» **Extract provided**:
◇ ◇ ◇ ◇ ◇

Not true. More commodities are dug up every day/week/month/year. Even for gold, 2/3 of all gold mined by humanity has been mined after circa 1950. Also, the commodity based money system specified at the time of the founding of the USA was Bimetalism: either silver or gold, which ever is slightly less expensive than the 1:16 ratio. Silver being usually a biproduct of industrial mining other metals such as zinc, lead and tin, the slight laxity between Bimetalism and industrial mining biproduct give plenty room for monetary expansion at pace approximating industrial output, while not giving anyone the power to manipulate money supply at the stroke of a pen (or a push of a button) after the masses and banksters have already placed their bet on inflation expectations (remember, it's the difference between previous expectation vs. subsequent reality that is at the root of extra profit and bankruptcies/foreclosures). What we have right now is like: after you buy a stock and the dealer short it to you then the dealer appoints a committee to decide what the price of the stock should be; and vice versa after you short a stock and the dealer buys it to squeeze you. In gambling analogy would be a loaded dice instead of a fair dice.
47   Misc   2023 Mar 28, 7:16am  

The amount of gold mined would not come close to the amount that would need to be "saved"..

Could you imagine what the deflationary effect would be if there was a modest 5% savings rate? Then factor in population growth??

◇ ◇ ◇ ◇ ◇

» **Data block**:
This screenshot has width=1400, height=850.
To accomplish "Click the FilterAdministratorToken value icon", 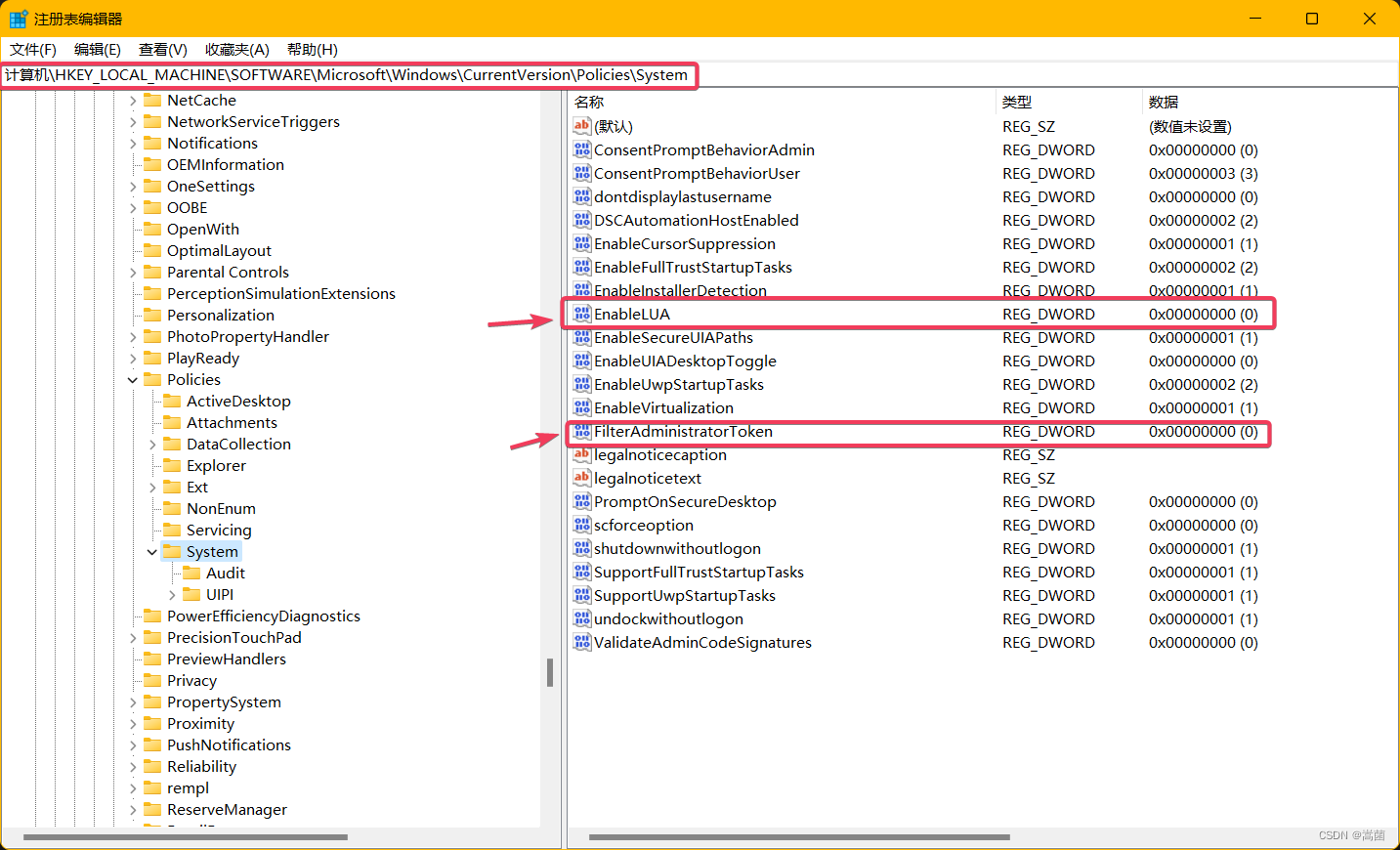I will pyautogui.click(x=582, y=431).
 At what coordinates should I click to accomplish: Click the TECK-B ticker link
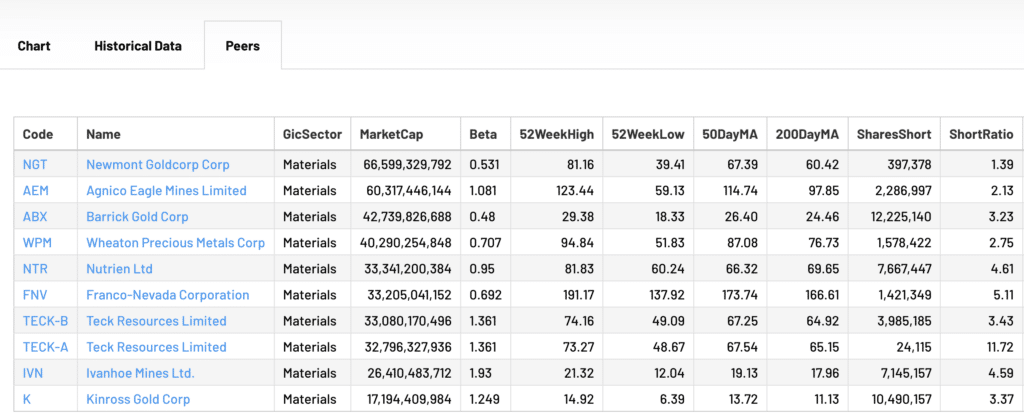click(44, 321)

◇ ◇ ◇ ◇ ◇

» **Exercise set**:
#1 In the forum post on gold and money supply, what monetary system was specified when the USA was founded?
#2 Reproduce the forum post on gold and money supply word for word from "47   Misc   2023" to "in population growth??".
#3 Carry the forum post on gold and money supply further, starting after its final sentence.

» **Results by task**:
#1 Bimetalism: money in either silver or gold, whichever is slightly less expensive than the 1:16 ratio.

#2
47   Misc   2023 Mar 28, 7:16am  

The amount of gold mined would not come close to the amount that would need to be "saved"..

Could you imagine what the deflationary effect would be if there was a modest 5% savings rate? Then factor in population growth??

#3
Then there is the fallacy of being able to charge interest on a commodity based system.

Nope, fiat is far superior.
48   Tenpoundbass   2023 Mar 28, 7:25am  

Misc is right, nobody thinks about the logistical math involved with a Gold based economy.
You would be paid in company script like I have said. And only the business owners and producers would actually be paid in Gold.
49   Reality   2023 Mar 28, 7:38am  

Misc says


The amount of gold mined would not come close to the amount that would need to be "saved"..

Could you imagine what the deflationary effect would be if there was a modest 5% savings rate? Then factor in population growth??



You are engaging in strawman-tactic. The money defined at the time of the founding of the USA till 1873 was Bimetalism, not gold-only standard.


Then there is the fallacy of being able to charge interest on a commodity based system.


Why can't one charge interest for loans made to the opening of a silver mine or a gold mine? Literally more monetary metal would be produced after purchasing mining equipment and chemicals then putting them to use. By extension all the suppliers of food and energy to the mine operators can advance payments and collect interest; then likewise the secondary and tertiary suppliers to them. What will end is interest-bearing on-demand bank account, because interest-bearing on-demand bank account is a fraud! Just like a Ponzi Scam is a fraud: the operator is promising the mathematically impossible!


Nope, fiat is far superior.


Superior only for the fraudsters, at the expense of everyone else.
50   Reality   2023 Mar 28, 7:43am  

Tenpoundbass says


Misc is right, nobody thinks about the logistical math involved with a Gold based economy.
You would be paid in company script like I have said. And only the business owners and producers would actually be paid in Gold.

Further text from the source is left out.